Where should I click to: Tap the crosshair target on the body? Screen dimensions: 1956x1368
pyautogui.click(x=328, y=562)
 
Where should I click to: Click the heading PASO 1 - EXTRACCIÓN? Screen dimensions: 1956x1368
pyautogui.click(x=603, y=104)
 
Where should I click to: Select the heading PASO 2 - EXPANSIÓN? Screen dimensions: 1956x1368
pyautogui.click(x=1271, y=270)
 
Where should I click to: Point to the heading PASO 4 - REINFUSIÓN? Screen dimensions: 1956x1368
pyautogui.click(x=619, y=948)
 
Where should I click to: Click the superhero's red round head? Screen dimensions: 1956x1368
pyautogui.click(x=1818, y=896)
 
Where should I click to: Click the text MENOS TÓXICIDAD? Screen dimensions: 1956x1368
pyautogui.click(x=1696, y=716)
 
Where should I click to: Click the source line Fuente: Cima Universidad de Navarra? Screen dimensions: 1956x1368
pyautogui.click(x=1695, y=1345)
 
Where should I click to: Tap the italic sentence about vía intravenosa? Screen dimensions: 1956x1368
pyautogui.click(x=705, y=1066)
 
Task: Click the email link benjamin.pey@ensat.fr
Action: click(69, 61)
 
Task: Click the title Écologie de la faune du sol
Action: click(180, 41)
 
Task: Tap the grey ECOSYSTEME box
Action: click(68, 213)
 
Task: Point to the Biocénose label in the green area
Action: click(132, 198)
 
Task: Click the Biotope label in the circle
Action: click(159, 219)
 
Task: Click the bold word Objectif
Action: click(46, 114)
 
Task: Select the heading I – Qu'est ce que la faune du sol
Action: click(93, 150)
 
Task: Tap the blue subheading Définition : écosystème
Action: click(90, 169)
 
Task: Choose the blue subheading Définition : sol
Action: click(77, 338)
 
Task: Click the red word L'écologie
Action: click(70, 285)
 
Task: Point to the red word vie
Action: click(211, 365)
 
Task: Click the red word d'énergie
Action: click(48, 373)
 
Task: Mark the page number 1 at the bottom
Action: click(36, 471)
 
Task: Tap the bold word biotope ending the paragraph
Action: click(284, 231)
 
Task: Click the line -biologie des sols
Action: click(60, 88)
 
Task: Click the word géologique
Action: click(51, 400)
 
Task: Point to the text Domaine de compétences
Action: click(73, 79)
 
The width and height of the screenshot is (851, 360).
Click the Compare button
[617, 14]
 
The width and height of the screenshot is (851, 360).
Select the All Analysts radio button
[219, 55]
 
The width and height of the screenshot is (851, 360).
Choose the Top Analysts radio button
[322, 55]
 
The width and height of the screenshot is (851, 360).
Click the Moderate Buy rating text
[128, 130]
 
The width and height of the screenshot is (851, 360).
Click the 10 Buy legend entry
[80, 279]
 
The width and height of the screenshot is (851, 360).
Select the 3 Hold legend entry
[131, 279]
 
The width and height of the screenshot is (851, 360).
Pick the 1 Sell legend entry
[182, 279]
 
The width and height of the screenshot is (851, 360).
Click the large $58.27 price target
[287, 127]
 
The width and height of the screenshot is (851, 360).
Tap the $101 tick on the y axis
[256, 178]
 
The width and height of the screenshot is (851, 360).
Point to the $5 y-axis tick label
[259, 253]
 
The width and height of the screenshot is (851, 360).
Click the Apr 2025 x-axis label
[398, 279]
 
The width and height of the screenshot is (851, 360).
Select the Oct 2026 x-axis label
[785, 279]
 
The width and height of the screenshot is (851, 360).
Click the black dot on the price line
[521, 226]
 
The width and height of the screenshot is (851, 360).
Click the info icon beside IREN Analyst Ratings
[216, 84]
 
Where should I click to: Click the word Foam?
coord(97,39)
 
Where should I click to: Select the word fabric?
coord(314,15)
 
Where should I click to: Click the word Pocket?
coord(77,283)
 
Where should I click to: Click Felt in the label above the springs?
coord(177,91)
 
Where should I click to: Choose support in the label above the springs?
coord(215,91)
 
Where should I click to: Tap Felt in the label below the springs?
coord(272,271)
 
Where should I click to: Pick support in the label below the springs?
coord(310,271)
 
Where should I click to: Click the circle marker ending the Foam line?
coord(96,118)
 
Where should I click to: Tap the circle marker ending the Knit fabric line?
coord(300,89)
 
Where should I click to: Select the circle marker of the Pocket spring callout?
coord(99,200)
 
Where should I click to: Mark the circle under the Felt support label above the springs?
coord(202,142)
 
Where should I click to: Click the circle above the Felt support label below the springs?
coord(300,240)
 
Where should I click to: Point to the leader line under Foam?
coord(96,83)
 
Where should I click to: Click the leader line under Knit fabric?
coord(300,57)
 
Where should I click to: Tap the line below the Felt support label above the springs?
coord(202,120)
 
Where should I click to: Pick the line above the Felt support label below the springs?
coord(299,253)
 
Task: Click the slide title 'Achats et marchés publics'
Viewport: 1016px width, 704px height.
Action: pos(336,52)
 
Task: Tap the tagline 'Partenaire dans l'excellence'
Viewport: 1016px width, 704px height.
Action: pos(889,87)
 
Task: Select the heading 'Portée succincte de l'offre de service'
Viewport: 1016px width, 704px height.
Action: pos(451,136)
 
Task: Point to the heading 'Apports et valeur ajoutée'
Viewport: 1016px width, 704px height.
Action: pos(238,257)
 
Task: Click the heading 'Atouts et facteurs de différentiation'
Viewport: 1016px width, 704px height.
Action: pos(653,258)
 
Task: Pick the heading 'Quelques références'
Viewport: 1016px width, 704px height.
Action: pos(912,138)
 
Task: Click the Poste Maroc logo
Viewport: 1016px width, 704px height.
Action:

__________

▶ [JOB] Display each line of the material above that contains the string "subheading", treating uppercase and lowercase letters as distinct.

▶ [ANSWER TO THE PROBLEM]
Task: Tap the blue subheading Définition : écosystème
Task: Choose the blue subheading Définition : sol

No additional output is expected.